» Desafios:
1/ Traduza para inglês a seguinte frase do artigo sobre a Inês Pereira de Gil Vicente: "Inês acabará casada com um escudeiro que, de tanta discrição, a trancará em casa enquanto vai para a guerra."
2/ Enumere, pela ordem em que aparecem, todas as passagens que o artigo sobre Gil Vicente coloca entre aspas.

Quando as pessoas acreditavam em ser santas, serem ridículas estava ao dobrar da esquina. Aliás, quando as pessoas acreditam em ser santas, inevitavelmente reconhecem ser ridículas. É às pessoas sem consciência do pecado que o ridículo apavora, como uma espécie de condenação espiritual para quem deixou de crer em espíritos (e voltamos ao medo actual do cringe, sobre o qual já escrevi noutras ocasiões). Não estou a dizer que hoje não existem boas comédias com personagens ricamente ridículas. Mas o ridículo torna-se um veredicto, em vez de funcionar como um aviso.

A Inês Pereira é uma moça solteira que não quer um homem qualquer. Sente-se “coitada”, “encerrada em casa como panela sem asa”. A mãe sabe-a “preguiçosa” mas a filha está cheia de critérios próprios: a personagem masculina Pero Marquez pode até ser-lhe candidato nupcial dedicado e rico, mas falta-lhe ser “discreto em falar”. Inês acabará casada com um escudeiro que, de tanta discrição, a trancará em casa enquanto vai para a guerra. Gil Vicente sabia o que fazia: quem avalia os outros medindo-lhes os decibéis pode acabar calado contra a sua vontade. Ridículo? Claro. De outra forma não haveria nada a aprender.

Chega depois uma espécie de redenção à história de Inês porque o marido morre na guerra e o espalhafatoso Pero Marquez dá-lhe agora um casamento baseado noutra forma de discrição: a esposa faz o que quer e o novo marido que se aguente em sossego. “Asno que me leve quero,/E não cavalo folão;/Antes lebre que leão,/Antes lavrador que Nero.” Inês de tanto querer um marido acima do ridículo óbvio de Pero, acabou presa à elegância opressora de um nobre. No final, e já prevendo infidelidades futuras com um ermitão que era apaixonado por ela, decide pedir menos qualidade do seu casamento para “folgar onde quiser”.

Como saía a pessoa deste teatro de Gil Vicente? Sinceramente, não sei. Mas acho que na peça topei uma pregação: as duas vidas que os casamentos deram a Inês desmascaram muito em quem pensa viver apenas uma. A pessoa saía do espectáculo e podia até dizer “bravo!”, mas acrescentava também um “amém”.

» Excerto dos dados:
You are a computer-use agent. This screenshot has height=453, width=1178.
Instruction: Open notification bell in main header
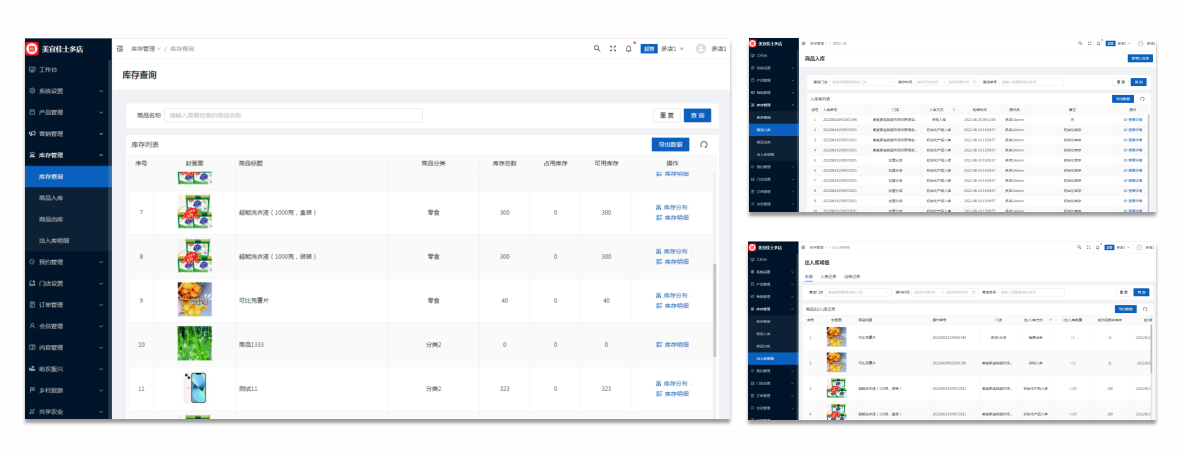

» Resultados:
1/ Inês will end up married to a squire who, out of so much discretion, will lock her up at home while he goes off to war.

2/
1. “coitada”
2. “encerrada em casa como panela sem asa”
3. “preguiçosa”
4. “discreto em falar”
5. “Asno que me leve quero,/E não cavalo folão;/Antes lebre que leão,/Antes lavrador que Nero.”
6. “folgar onde quiser”
7. “bravo!”
8. “amém”